The messages were carefully curated by a team at the CIA that specialized in psychological manipulation. Rojas could have his choice of beautiful local women. But Wilkes and the analysts calculated that the allure of bedding a semi-famous TV star would reel him in.

EPIC intelligence reports on Rojas indicated that he had several mistresses. But he dropped everything whenever Ines sent Rojas a message that she would be coming to town.

The trap was set.

Wilkes watched the girls dancing and felt internal pinpricks of stress increased in magnitude. He told himself to relax. Trent and Max were both in position. Wilkes had gotten the message from Renee. There were more people at the townhome than expected, but Max and Trent could overcome that. Everything would be fine.

A DEA agent at one of the computer terminals across the room snapped his fingers to get his boss’s attention, concentrating on something he was listening to on his headset.

“What is it?” the DEA supervisor asked.

“Boss, something’s up. The NSA folks are picking up some unusual chatter from the narcos.”

“About?”

“Several truckloads of foot soldiers, all moving fast.”

“What the hell are you talking about? Where are they going?”

The DEA man pointed at the video display. “There. The narcos are sending a shitload of guys to that townhouse.”

Wilkes face went white.

* * *

Trent Carpenter sat alone in the darkness, looking through the blinds to the cartel townhouse across the street. Performing clandestine street-level surveillance was painstaking, tiresome work. He was perched like an eagle, eyeing its prey from high up, observing everything in silence.

He’d been here for over ten hours. Three plastic one-gallon water jugs lay on the floor next to him. Two were still for drinking. One was now for peeing. As the only surveillance operator with a clear view across the street, he couldn’t risk leaving his post.

A high-res camera stood on a tripod next to him, its imagery uplinked to a satellite one hundred miles above the surface of the earth and then relayed down to Renee’s computers. Max had helped him set it up earlier, along with a few other cool devices that could pick up nearby cell phones and activate their receivers, but Trent wouldn’t touch those toys unless he had to. Renee was doing all that.

On the floor at his feet was his own set of tools. A large black canvas bag filled with weapons and gear. Trent watched the narco security guards on the street, standing outside their pickup trucks, smoking and shooting the shit. Their bosses on the outdoor patio on the roof, dancing with the full-breasted beauties — imports from Mexico City, one of whom was a CIA informant. He fought the urge to lift up his suppressed rifle from the floor and begin picking them off right now.

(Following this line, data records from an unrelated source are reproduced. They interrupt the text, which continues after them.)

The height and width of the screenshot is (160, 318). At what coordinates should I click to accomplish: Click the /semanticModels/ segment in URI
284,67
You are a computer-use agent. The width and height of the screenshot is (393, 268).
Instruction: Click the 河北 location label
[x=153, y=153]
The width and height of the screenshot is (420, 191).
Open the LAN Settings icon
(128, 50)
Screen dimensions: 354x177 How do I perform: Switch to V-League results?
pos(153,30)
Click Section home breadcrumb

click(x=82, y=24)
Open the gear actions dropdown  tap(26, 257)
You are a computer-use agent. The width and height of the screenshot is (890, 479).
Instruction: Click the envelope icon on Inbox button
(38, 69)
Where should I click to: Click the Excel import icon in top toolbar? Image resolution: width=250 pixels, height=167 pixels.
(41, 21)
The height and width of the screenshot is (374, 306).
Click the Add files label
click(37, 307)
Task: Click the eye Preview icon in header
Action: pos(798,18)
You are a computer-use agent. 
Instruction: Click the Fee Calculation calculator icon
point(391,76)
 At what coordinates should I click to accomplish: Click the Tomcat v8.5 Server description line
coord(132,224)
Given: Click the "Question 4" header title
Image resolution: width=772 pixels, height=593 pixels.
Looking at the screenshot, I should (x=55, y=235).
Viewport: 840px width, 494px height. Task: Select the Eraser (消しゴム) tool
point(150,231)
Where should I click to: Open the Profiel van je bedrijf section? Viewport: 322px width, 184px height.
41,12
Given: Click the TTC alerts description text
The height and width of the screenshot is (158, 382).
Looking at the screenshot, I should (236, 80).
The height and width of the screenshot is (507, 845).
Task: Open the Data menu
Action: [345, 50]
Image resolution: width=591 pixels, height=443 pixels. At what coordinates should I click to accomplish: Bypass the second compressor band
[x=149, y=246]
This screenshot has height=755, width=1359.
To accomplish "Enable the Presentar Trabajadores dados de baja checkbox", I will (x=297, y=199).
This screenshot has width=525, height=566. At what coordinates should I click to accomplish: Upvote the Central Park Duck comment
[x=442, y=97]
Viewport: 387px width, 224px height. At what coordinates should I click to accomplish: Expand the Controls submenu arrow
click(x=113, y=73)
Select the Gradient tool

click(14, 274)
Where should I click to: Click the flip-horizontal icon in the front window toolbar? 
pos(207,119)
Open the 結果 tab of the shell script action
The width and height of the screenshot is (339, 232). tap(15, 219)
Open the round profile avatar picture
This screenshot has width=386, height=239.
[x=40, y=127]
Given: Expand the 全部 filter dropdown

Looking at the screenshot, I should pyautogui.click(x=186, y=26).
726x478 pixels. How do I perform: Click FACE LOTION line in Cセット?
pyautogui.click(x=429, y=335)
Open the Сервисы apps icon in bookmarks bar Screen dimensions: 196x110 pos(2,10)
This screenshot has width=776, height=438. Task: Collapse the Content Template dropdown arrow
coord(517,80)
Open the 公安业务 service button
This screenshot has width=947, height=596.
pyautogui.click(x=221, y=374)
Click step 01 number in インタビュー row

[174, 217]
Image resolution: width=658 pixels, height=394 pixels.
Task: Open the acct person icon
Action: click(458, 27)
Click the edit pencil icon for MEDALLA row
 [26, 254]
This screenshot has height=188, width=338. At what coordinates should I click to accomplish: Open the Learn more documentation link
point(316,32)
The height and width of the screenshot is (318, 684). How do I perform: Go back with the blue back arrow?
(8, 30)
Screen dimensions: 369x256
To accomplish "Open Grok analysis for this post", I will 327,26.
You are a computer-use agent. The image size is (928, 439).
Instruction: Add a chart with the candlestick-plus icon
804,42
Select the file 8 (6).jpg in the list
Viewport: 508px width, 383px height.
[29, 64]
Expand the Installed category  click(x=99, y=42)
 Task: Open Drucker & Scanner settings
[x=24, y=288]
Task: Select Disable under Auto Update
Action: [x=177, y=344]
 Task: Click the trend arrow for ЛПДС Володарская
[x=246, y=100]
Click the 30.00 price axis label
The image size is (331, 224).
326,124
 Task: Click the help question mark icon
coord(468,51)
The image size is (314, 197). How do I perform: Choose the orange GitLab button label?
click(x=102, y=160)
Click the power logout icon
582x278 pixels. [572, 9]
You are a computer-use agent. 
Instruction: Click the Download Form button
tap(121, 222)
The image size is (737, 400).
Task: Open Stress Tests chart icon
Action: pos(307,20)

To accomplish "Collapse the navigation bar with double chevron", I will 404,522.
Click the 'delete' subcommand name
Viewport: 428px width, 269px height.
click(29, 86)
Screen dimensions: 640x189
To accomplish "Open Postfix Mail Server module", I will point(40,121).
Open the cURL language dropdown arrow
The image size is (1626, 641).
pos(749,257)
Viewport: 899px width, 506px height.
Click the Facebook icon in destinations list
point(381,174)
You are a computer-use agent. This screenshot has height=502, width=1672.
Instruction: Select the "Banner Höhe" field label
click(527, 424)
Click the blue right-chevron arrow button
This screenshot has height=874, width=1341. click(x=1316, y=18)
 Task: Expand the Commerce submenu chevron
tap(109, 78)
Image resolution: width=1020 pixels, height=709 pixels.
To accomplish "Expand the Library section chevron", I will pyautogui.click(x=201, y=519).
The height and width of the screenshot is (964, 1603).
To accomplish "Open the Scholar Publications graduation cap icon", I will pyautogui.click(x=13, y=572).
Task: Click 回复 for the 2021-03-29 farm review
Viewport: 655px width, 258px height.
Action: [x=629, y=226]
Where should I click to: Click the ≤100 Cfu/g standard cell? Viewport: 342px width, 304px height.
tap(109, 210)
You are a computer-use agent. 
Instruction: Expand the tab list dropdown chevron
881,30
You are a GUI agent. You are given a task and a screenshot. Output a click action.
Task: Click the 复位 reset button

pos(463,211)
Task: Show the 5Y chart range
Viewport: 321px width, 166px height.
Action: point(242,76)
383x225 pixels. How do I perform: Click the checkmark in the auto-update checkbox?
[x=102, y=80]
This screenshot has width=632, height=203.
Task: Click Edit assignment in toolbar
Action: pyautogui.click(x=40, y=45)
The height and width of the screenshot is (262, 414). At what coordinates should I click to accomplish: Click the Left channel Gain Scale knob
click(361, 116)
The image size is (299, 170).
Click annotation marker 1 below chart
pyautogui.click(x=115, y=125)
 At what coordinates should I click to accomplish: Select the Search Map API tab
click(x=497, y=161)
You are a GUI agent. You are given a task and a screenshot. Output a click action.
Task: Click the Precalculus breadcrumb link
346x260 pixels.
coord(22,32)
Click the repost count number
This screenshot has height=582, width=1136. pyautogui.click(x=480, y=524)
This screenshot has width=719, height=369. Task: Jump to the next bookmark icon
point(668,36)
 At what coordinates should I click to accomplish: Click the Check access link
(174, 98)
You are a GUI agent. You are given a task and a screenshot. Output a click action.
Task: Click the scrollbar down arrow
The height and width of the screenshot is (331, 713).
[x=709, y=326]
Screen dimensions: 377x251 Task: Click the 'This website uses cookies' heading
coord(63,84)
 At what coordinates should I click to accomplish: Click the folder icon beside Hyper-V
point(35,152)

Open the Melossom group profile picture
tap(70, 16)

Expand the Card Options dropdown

These were the men that had made money off the death of his brother. Josh, a father, husband, brother, son, and decorated veteran. Now a dead heroin junkie — a statistic in the war on drugs. A deep rage swelled up inside him whenever Trent thought about it. Which was often.

Trent wasn’t completely sure that he trusted this CIA guy, Wilkes. But he trusted Max Fend. Fend was a good dude, and Trent had the feeling that they were both here for the same reason.

Guilt. Or justice. Or some combination of the two. Trent kept thinking that maybe if he had killed or captured enough narcos, or stopped enough drug shipments back when he was here with his special operations team, Josh would still be alive. He knew it was a stupid thought, but that didn’t stop it from popping into his mind.

During Trent’s time as a special operations advisor to the DEA in Mexico, he’d learned the truth about counternarcotics. The big arrests were only temporary wins. And even those were rare occurrences. Normally law enforcement didn’t catch anyone of consequence. Even when they did catch one of the kingpins, if the guy was locked up in Mexico, half the time he still ran his operation from the joint. Those prisons were often nothing more than posh luxury hotels set up as narco penalty boxes. Sometimes the wardens and guards were on the cartel payroll. The guards that didn’t go along with it either quit or were found dead. Suicide, with three bullets in their head. Shit.